可以看出,一共有18行,代表18中引數的組合方式。

將超引數引數的組合方式和想應的誤差值

for mean_score, params in zip(cv["mean_test_score"], cv["params"]):
    print(np.sqrt(-mean_score), params)

# out:
64338.12255034114 {'max_features': 2, 'n_estimators': 3}
55796.98682826028 {'max_features': 2, 'n_estimators': 10}
52942.353620944974 {'max_features': 2, 'n_estimators': 30}
60554.68102018701 {'max_features': 4, 'n_estimators': 3}
52810.54319153441 {'max_features': 4, 'n_estimators': 10}
50747.320348497095 {'max_features': 4, 'n_estimators': 30}
59463.49112391854 {'max_features': 6, 'n_estimators': 3}
52446.67106233131 {'max_features': 6, 'n_estimators': 10}
50159.80848511047 {'max_features': 6, 'n_estimators': 30}
59101.107722861816 {'max_features': 8, 'n_estimators': 3}
51920.13895373909 {'max_features': 8, 'n_estimators': 10}
50064.25380671872 {'max_features': 8, 'n_estimators': 30}
61240.86657596463 {'bootstrap': False, 'max_features': 2, 'n_estimators': 3}
54045.83360004432 {'bootstrap': False, 'max_features': 2, 'n_estimators': 10}
60561.09106204302 {'bootstrap': False, 'max_features': 3, 'n_estimators': 3}
53095.965054469176 {'bootstrap': False, 'max_features': 3, 'n_estimators': 10}
58518.56200119758 {'bootstrap': False, 'max_features': 4, 'n_estimators': 3}
51978.44739222989 {'bootstrap': False, 'max_features': 4, 'n_estimators': 10}

最好的是’max_features’: 8, ‘n_estimators’: 30, 誤差為50064,結果要好於預設的超引數,誤差為52634

  • RandomizedSearchCV
    當要探索相對較少的幾個超引數組合時,GridSearchCV已經可以了,但當要搜尋的空間(比如有很多超引數)很大時,使用RandomizedSearchCV更好。

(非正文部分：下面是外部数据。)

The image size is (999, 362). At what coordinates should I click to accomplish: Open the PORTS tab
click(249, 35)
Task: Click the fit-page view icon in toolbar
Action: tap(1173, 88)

RandomizedSearchCV的使用方法其實是和GridSearchCV一致的,但它以隨機在引數空間中取樣的方式代替了GridSearchCV對於引數的網格搜尋,在對於有連續變數的引數時,RandomizedSearchCV會將其當作一個分佈進行取樣這是網格搜尋做不到的,它的搜尋能力取決於設定的n_iter引數.

http://scikit-learn.org/stable/modules/generated/sklearn.model_selection.RandomizedSearchCV.html

2. 模型組合

  • ensemble methods,
    另一種調整模型的方法是將表現好的模型組合起來。比如隨機森林就是講決策樹組合起來。